WHAT YOU ARE ASKED TO DO: Reproduce the lines of the material verbatim, starting at the line that contains "Given: Click the padlock site info icon" and ending with the final line of the material.

DATA SUPPLIED:
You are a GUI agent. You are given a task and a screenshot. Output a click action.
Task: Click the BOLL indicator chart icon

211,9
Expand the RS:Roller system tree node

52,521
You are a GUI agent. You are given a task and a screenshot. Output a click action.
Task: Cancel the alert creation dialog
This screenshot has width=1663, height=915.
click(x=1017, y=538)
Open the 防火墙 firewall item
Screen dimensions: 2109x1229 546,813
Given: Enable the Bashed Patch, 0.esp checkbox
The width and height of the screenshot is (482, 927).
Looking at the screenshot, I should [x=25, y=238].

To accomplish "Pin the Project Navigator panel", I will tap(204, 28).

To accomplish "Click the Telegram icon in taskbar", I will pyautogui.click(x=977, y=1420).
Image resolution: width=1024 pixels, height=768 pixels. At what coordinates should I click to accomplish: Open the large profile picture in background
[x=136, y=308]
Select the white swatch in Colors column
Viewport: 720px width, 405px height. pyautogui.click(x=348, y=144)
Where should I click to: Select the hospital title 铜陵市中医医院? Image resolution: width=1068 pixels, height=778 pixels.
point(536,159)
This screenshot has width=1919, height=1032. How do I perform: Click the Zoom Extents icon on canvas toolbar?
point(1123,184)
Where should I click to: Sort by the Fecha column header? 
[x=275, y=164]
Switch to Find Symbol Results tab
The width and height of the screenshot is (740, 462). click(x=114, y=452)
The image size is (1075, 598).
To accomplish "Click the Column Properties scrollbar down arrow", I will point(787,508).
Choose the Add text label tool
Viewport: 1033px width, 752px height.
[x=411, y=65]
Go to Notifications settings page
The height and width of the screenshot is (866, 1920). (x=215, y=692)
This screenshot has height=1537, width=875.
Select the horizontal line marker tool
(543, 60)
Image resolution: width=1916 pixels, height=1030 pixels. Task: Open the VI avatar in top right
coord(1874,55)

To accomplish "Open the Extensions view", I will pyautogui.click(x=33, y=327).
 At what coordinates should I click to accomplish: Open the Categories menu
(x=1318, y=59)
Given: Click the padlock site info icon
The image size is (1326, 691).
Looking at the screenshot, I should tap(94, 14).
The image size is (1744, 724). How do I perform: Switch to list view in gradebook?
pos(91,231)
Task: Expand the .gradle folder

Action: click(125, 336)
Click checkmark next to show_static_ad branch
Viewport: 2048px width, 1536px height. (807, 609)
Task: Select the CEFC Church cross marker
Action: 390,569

THE COMPLETED TASK:
Given: Click the padlock site info icon
The image size is (1326, 691).
Looking at the screenshot, I should tap(94, 14).
The image size is (1744, 724). How do I perform: Switch to list view in gradebook?
pos(91,231)
Task: Expand the .gradle folder

Action: click(125, 336)
Click checkmark next to show_static_ad branch
Viewport: 2048px width, 1536px height. (807, 609)
Task: Select the CEFC Church cross marker
Action: 390,569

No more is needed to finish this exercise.